Tuesday, November 26, 2019

Before We Were Yours by Lisa Wingate

Before We Were Yours by Lisa Wingate

From the authors website:
THE BLOCKBUSTER HIT—A #1 New York TimesUSA Today, Wall Street Journal, and Publishers Weekly Bestseller
Memphis, 1939. Twelve-year-old Rill Foss and her four younger siblings live a magical life aboard their family’s Mississippi River shantyboat. But when their father must rush their mother to the hospital one stormy night, Rill is left in charge—until strangers arrive in force. Wrenched from all that is familiar and thrown into a Tennessee Children’s Home Society orphanage, the Foss children are assured that they will soon be returned to their parents—but they quickly realize the dark truth. At the mercy of the facility’s cruel director, Rill fights to keep her sisters and brother together in a world of danger and uncertainty.
Aiken, South Carolina, present day. Born into wealth and privilege, Avery Stafford seems to have it all: a successful career as a federal prosecutor, a handsome fiancé, and a lavish wedding on the horizon. But when Avery returns home to help her father weather a health crisis, a chance encounter leaves her with uncomfortable questions and compels her to take a journey through her family’s long-hidden history, on a path that will ultimately lead either to devastation or to redemption.
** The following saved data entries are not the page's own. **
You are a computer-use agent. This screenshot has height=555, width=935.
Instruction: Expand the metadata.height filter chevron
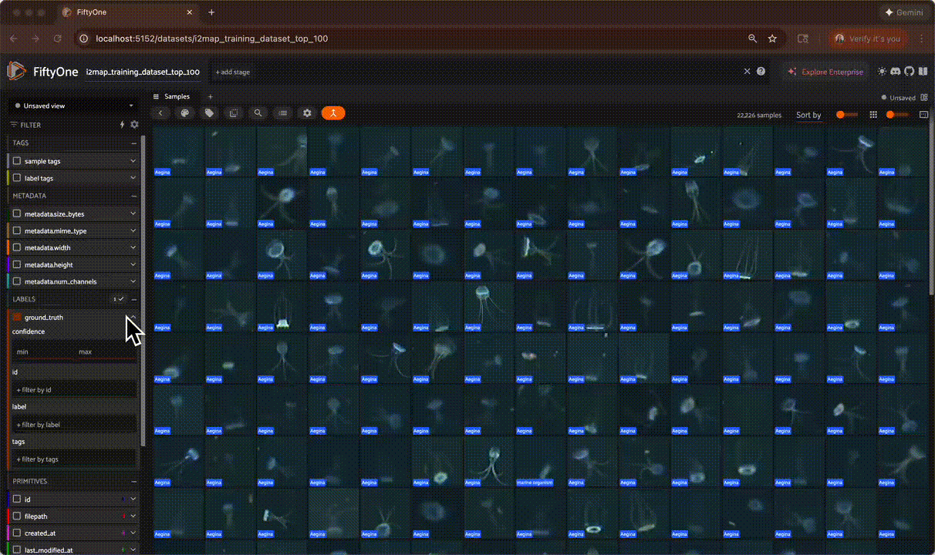point(133,265)
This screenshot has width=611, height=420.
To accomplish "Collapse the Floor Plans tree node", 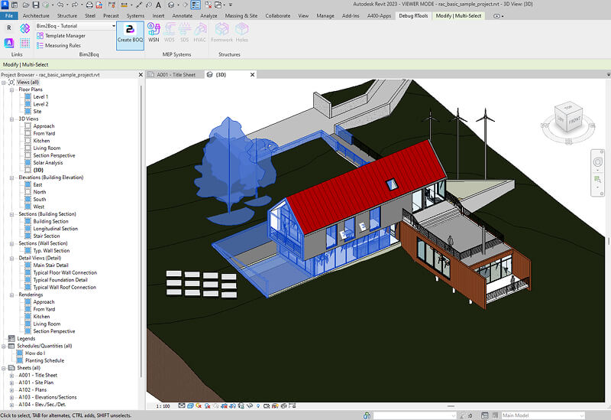I will click(x=11, y=90).
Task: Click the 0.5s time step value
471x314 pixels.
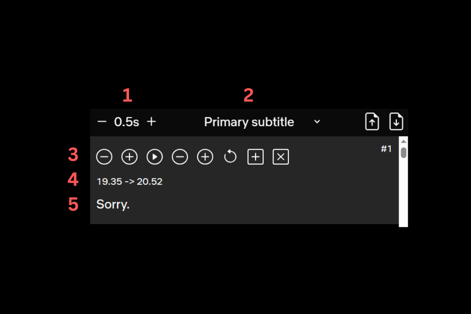Action: tap(126, 122)
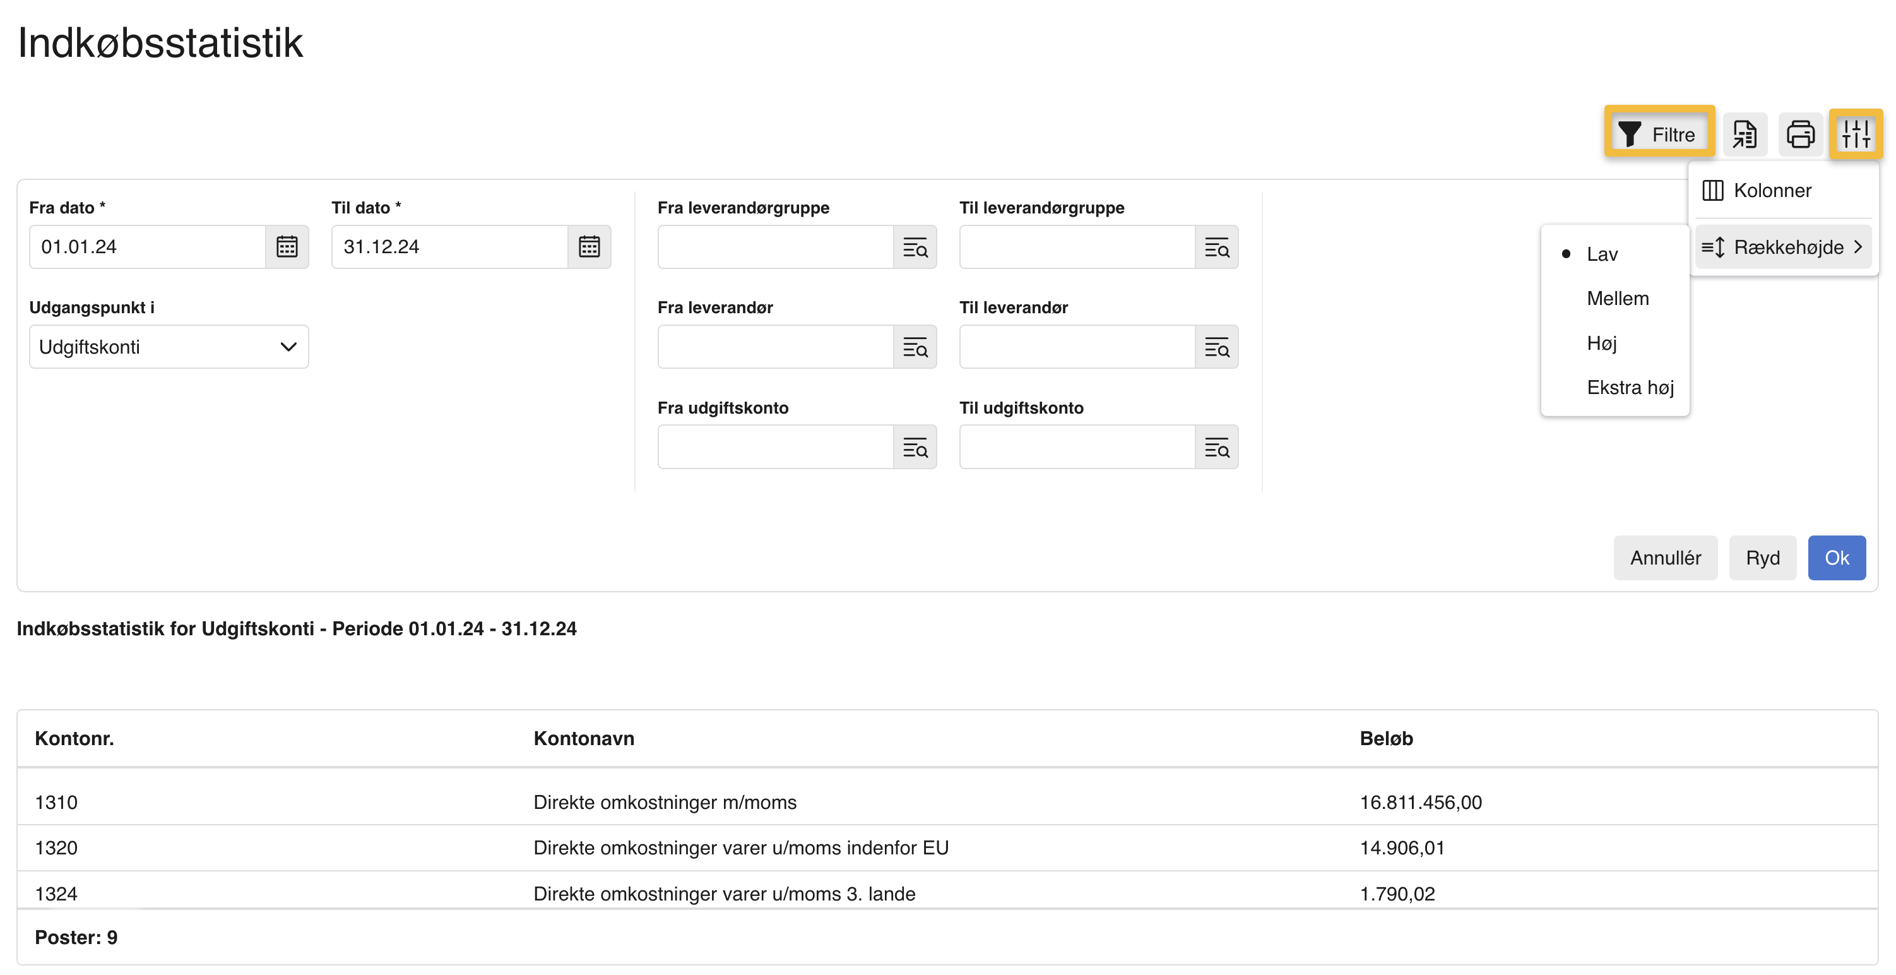Screen dimensions: 1896x975
Task: Select Mellem row height
Action: click(x=1617, y=298)
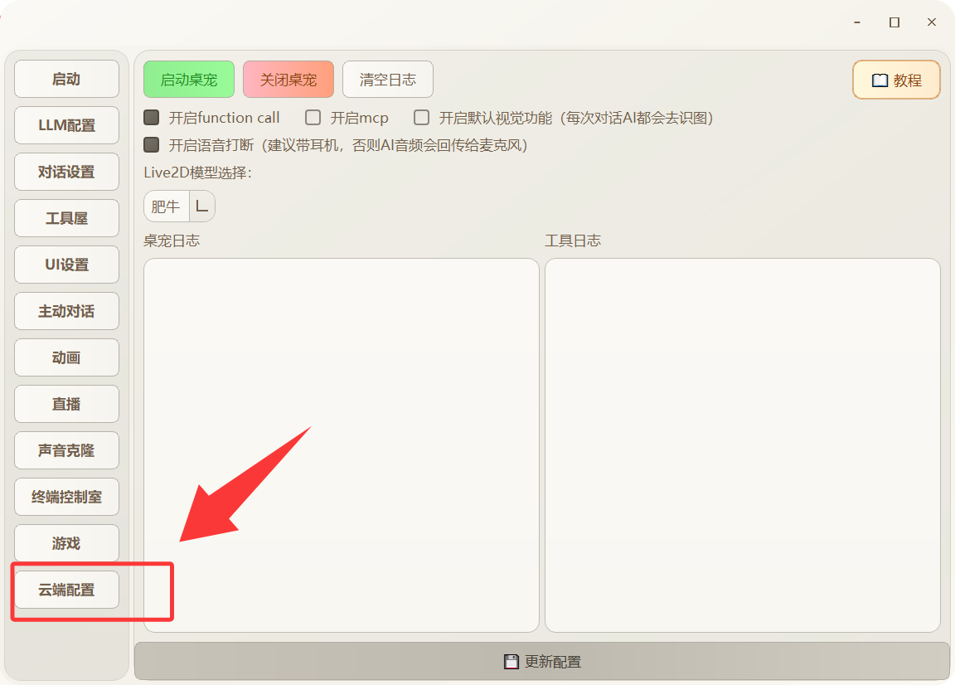The image size is (955, 685).
Task: Open the 声音克隆 page
Action: [66, 451]
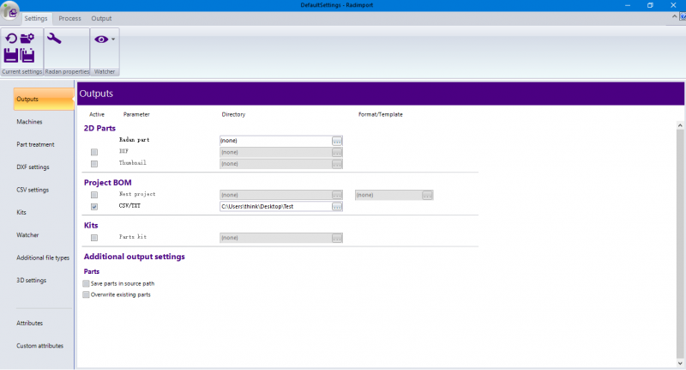Select Machines in the left sidebar
The width and height of the screenshot is (686, 370).
(x=29, y=122)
Based on one of America’s most notorious real-life scandals—in which Georgia Tann, director of a Memphis-based adoption organization, kidnapped and sold poor children to wealthy families all over the country—Lisa Wingate’s riveting, wrenching, and ultimately uplifting tale reminds us how, even though the paths we take can lead to many places, the heart never forgets where we belong.

My thoughts:
This family really tugged at my heart and made me wonder if this was based on real events.  This family is fictional, but the Tennessee Children's Home Society was real and really did procure children through all sorts of methods to adopt out for a fee.  Some were kidnapped, some coerced from poor families, some taken when parents signed papers they didn't understand.

I like how the story unfolded, while part of me just wanted them to spill who was who and what had happened to them,  it unfolded in just the fight way.  

What kind of mark does it leave on children to be treated as they were in that home and to wonder for years what had happened to siblings?  Why did they feel the need to hide the truth from even their families?  Did the stigma still linger?

This book and this family were so real I wanted to find out more about the real survivors of the TCHS.